From The ADHD Parenting Handbook, by Colleen Alexander-Roberts.

Recovering from a childhood in a dysfunctional family

Changing family rituals can be one of the most painful, guilt-inducing risks we can take in our recoveries; but after a very short while, it can be one of the most powerful and healing moves we can make on behalf of ourselves and our famililes. Remember, regardless of your religion, the Holidays have come to mean warmth, love, fellowship, spirituality, recovery and renewal. Hold these principles dear to your heart. Take them seriously. Cherish these values. By doing so you will be showing by your actions and your commitments that you take yourself and your loved ones seriously.

Holiness is a virtue to which we can all aspire. Holiness is damaged by abuse, neglect, stress, hurt feelings, emptiness, anger, emotional dishonesty and fear.

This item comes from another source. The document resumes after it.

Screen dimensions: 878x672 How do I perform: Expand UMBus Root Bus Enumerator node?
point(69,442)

Here are some suggestions:

  • Take the family on a ski trip or a trip to a warm climate for the holidays.
  • Spend two or three hours maximum with the extended family on Christmas Eve (or other celebrations) and leave it at that.
  • Have everyone put their names in a hat, pick names and then each person gets one present from one other person.
  • Get the whole family to work at a homeless shelter or food kitchen on Christmas Day.
  • Spend Christmas Day with the extended family, then go on vacation for the rest of the week, returning New Year’s Day.

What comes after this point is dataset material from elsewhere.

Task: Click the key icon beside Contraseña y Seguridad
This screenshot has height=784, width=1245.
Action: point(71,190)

From An Adult Child’s Guide to What’s ‘Normal‘, by John Friel, Ph.D., and Linda Friel, M.A.

ADD kids and gifts

Youngsters with ADD have an intense interest in acquiring material possenssions, according to Dr. Melvin D. Levine, a professor at the University of North Carolina School of Medicine. Many of these teenagers have difficulty feeling satisfied with their activities or possessions. They constantly want something else or something different. They may be bored with their presents a few days after opening them and want something else to play with or something else to do. On the surface, this behavior appears to reflect a teenager’s lack of appreciation for his parents’ generosity. But it is more likely related to his symptoms of ADD – short attention span, restlessness, and need for new and different stimulation.

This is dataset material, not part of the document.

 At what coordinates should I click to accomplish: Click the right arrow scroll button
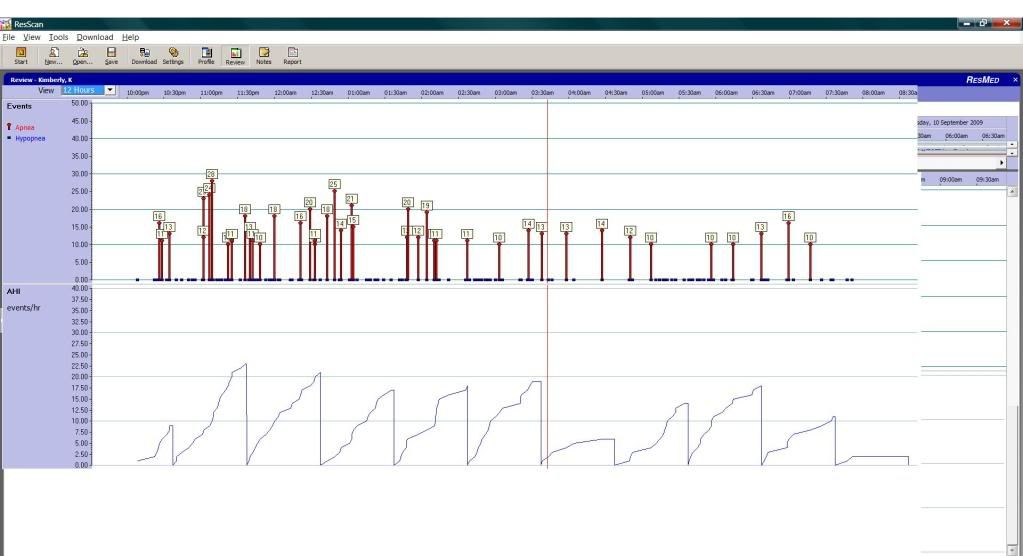(1001, 162)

From Teenagers With ADD, by Chris Z. Zeigler Dendy, M.S.

Overnight visit

Staying overnight in an unknown hotel can be great fun, or a horrible nightmare. The bed feels different, the room may “smell funny” to you, sounds are different, and it can be hard to sleep. Here are a few ideas to help the mom with ADD:

  • Bring your own pillowcase from home. If you are hypersensitive, as some moms with ADD are, the feel and smell of your pillowcase can really help you relax and get to sleep.
  • If your children have ADD, bring their pillowcases too, as well as a small toy that is familiar. Many preschool children like to bring their favorite blanket.
  • If you can afford it and your children are school-age or adolescents, get adjoining rooms at a hotel. The kids can watch the programs they like and feel very grown-up. You can have some privacy and a chance to wind down. Your children will pop in and out of your room ever five minutes at first, but they’ll usually settle down.
  • Don’t seek the perfect planned vacation or let your spouse rigidly plan every minute. A vacation is a good time to allow yourself some implusive indulgences – to eat in a restaurant you notice from the highway, stop off in a park you didn’t know, or suddenly decide to have a picnic. One year while driving our son to camp, we accidently discovered Helen, Georgia, on the map, an entire town with a Bavarian theme. Intrigued, we drove there and enjoyed a stay of several days.

From Moms With ADD, by Christine Adamec.